◆ Challenge
Copy out the records below word for word, everything from the line containing "Task: Click the Beautify code brackets icon" down to the line containing "Action: 416,517", including both of those lines.
---- Material shown
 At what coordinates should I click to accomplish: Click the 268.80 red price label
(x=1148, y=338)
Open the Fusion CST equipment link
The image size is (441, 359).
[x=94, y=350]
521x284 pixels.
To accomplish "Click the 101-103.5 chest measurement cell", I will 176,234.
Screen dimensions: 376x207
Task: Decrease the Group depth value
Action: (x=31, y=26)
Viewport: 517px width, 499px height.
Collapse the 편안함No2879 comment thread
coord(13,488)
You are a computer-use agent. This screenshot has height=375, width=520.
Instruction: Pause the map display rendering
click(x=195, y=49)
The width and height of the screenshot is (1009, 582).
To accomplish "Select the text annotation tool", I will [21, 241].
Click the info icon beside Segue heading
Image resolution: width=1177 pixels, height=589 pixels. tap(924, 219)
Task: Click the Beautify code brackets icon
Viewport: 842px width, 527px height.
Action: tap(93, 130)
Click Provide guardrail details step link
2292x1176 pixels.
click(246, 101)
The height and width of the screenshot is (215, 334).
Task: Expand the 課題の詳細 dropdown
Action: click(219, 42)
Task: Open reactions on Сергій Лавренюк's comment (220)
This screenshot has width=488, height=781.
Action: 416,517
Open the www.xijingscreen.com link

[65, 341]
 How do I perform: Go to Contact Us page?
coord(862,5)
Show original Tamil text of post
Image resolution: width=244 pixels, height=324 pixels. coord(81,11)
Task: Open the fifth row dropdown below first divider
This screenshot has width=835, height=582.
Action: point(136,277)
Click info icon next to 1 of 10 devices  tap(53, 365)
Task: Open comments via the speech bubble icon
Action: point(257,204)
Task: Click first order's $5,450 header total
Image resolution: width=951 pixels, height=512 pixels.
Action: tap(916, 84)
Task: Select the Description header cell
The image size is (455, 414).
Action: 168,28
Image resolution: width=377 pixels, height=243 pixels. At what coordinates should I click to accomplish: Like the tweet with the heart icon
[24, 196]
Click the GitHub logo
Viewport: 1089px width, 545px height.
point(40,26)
--------
◆ Problem solution
Task: Click the Beautify code brackets icon
Viewport: 842px width, 527px height.
Action: tap(93, 130)
Click Provide guardrail details step link
2292x1176 pixels.
click(246, 101)
The height and width of the screenshot is (215, 334).
Task: Expand the 課題の詳細 dropdown
Action: click(219, 42)
Task: Open reactions on Сергій Лавренюк's comment (220)
This screenshot has width=488, height=781.
Action: 416,517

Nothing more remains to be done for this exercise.